Het antwoord is: spot.
Want de term gotisch duikt, na het verdwijnen van de Goten, voor het eerst weer op in de kunst. Toen Europa in de Renaissance een blije herontdekking meemaakte van de klassieke oudheid, vonden veel denkers dat de tussenliggende periode – de “Middel-eeuwen”, waarin het christendom de belangrijkste maatschappelijke factor was – een tijd van intellectuele duisternis was geweest.
De Italiaanse architect en kunstschilder Giorgio Vasari (1511−1574) was waarschijnlijk de eerste die verwees naar de architectuur van de voorgaande eeuwen als “gotisch”. Hij bedoelde dat als belediging: gotisch is “van de Goten”, barbaars. (In die zin lijkt het ontstaan van deze term op dat van het woord vandalisme, waar de Taaleidoscoop al eerder naar keek.) Gotisch is trouwens niet de enige kunstterm die begon als belediging en later gemeengoed werd; denk bijvoorbeeld aan impressionisme.

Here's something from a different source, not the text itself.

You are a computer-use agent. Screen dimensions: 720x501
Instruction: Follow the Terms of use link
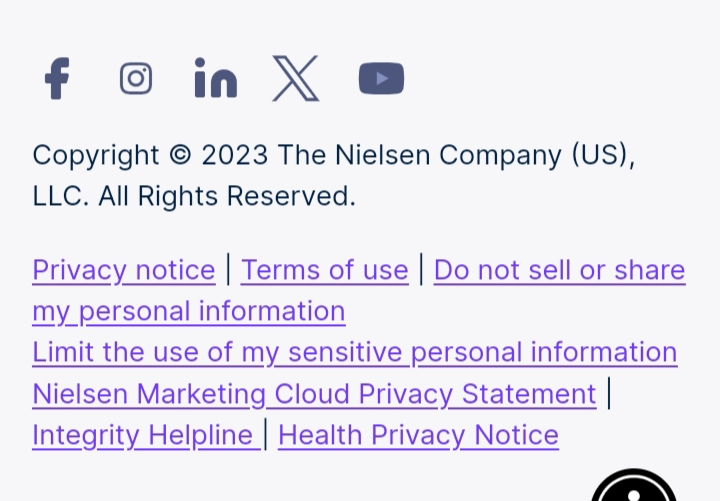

Intussen is ook gotisch als kunsthistorische term van alle nare bijsmaak ontdaan. Sterker nog, halverwege de achttiende eeuw ontstond er een beweging die de Neogotiek genoemd wordt, waarbij men heel bewust leentjebuur speelde met de Middeleeuwse stijlen die eerder juist bespot werden. Dat begon met het literaire genre van de Gothic novel, griezelverhalen waarin allerlei magische, onverklaarbare gebeurtenissen een rol spelen. De beweging breidde zich uit naar met name de architectuur en bereikte zijn top, opgestuwd door de Romantiek, in de negentiende eeuw.